When you reproduce the listing below, keep every entry exactly as written.
====
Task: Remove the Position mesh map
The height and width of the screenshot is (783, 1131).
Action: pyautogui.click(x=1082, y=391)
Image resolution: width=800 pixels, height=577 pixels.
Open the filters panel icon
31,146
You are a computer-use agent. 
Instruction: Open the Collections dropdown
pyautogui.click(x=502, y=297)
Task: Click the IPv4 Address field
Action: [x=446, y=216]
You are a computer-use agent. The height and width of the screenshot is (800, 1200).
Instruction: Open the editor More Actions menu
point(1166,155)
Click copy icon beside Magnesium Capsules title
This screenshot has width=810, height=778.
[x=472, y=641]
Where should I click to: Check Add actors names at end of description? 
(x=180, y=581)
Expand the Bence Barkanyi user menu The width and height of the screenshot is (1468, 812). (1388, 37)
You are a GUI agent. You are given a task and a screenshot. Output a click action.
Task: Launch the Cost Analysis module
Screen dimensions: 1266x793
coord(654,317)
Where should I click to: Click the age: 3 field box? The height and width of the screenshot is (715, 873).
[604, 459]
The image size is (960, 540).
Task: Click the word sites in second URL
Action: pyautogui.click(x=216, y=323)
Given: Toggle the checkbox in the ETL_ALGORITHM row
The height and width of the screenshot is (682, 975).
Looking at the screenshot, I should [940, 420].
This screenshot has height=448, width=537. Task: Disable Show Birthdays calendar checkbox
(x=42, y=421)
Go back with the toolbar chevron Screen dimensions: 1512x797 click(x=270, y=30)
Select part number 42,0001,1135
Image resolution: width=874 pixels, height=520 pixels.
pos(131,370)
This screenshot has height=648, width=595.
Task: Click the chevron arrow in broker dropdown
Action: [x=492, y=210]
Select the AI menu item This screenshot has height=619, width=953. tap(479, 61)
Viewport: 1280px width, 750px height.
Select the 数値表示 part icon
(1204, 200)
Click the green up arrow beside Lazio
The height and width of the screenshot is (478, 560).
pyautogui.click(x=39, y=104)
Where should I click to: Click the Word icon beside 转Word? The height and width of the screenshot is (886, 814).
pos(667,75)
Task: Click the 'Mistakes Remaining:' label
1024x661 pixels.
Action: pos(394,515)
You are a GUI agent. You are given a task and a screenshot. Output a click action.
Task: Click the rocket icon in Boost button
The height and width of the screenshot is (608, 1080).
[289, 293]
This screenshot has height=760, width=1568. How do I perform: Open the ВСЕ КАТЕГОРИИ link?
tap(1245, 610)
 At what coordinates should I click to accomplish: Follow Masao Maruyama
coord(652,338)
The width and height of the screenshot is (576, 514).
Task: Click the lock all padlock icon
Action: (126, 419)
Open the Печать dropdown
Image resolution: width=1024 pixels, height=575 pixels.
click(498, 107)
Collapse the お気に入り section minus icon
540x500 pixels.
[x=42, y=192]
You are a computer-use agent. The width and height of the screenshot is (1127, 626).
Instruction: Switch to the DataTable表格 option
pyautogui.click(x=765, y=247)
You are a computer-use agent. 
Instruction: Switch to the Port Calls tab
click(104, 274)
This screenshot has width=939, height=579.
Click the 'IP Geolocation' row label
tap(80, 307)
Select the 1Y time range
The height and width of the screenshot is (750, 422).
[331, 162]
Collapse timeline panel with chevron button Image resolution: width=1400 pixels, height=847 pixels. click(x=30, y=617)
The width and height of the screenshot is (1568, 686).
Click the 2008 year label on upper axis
====
» OUTPUT OF THE EXERCISE:
Task: Remove the Position mesh map
The height and width of the screenshot is (783, 1131).
Action: pyautogui.click(x=1082, y=391)
Image resolution: width=800 pixels, height=577 pixels.
Open the filters panel icon
31,146
You are a computer-use agent. 
Instruction: Open the Collections dropdown
pyautogui.click(x=502, y=297)
Task: Click the IPv4 Address field
Action: [x=446, y=216]
You are a computer-use agent. The height and width of the screenshot is (800, 1200).
Instruction: Open the editor More Actions menu
point(1166,155)
Click copy icon beside Magnesium Capsules title
This screenshot has width=810, height=778.
[x=472, y=641]
Where should I click to: Check Add actors names at end of description? 
(x=180, y=581)
Expand the Bence Barkanyi user menu The width and height of the screenshot is (1468, 812). (1388, 37)
You are a GUI agent. You are given a task and a screenshot. Output a click action.
Task: Launch the Cost Analysis module
Screen dimensions: 1266x793
coord(654,317)
Where should I click to: Click the age: 3 field box? The height and width of the screenshot is (715, 873).
[604, 459]
The image size is (960, 540).
Task: Click the word sites in second URL
Action: pyautogui.click(x=216, y=323)
Given: Toggle the checkbox in the ETL_ALGORITHM row
The height and width of the screenshot is (682, 975).
Looking at the screenshot, I should [940, 420].
This screenshot has height=448, width=537. Task: Disable Show Birthdays calendar checkbox
(x=42, y=421)
Go back with the toolbar chevron Screen dimensions: 1512x797 click(x=270, y=30)
Select part number 42,0001,1135
Image resolution: width=874 pixels, height=520 pixels.
pos(131,370)
This screenshot has height=648, width=595.
Task: Click the chevron arrow in broker dropdown
Action: [x=492, y=210]
Select the AI menu item This screenshot has height=619, width=953. tap(479, 61)
Viewport: 1280px width, 750px height.
Select the 数値表示 part icon
(1204, 200)
Click the green up arrow beside Lazio
The height and width of the screenshot is (478, 560).
pyautogui.click(x=39, y=104)
Where should I click to: Click the Word icon beside 转Word? The height and width of the screenshot is (886, 814).
pos(667,75)
Task: Click the 'Mistakes Remaining:' label
1024x661 pixels.
Action: pos(394,515)
You are a GUI agent. You are given a task and a screenshot. Output a click action.
Task: Click the rocket icon in Boost button
The height and width of the screenshot is (608, 1080).
[289, 293]
This screenshot has height=760, width=1568. How do I perform: Open the ВСЕ КАТЕГОРИИ link?
tap(1245, 610)
 At what coordinates should I click to accomplish: Follow Masao Maruyama
coord(652,338)
The width and height of the screenshot is (576, 514).
Task: Click the lock all padlock icon
Action: (126, 419)
Open the Печать dropdown
Image resolution: width=1024 pixels, height=575 pixels.
click(498, 107)
Collapse the お気に入り section minus icon
540x500 pixels.
[x=42, y=192]
You are a computer-use agent. The width and height of the screenshot is (1127, 626).
Instruction: Switch to the DataTable表格 option
pyautogui.click(x=765, y=247)
You are a computer-use agent. 
Instruction: Switch to the Port Calls tab
click(104, 274)
This screenshot has width=939, height=579.
Click the 'IP Geolocation' row label
tap(80, 307)
Select the 1Y time range
The height and width of the screenshot is (750, 422).
[331, 162]
Collapse timeline panel with chevron button Image resolution: width=1400 pixels, height=847 pixels. click(x=30, y=617)
The width and height of the screenshot is (1568, 686).
Click the 2008 year label on upper axis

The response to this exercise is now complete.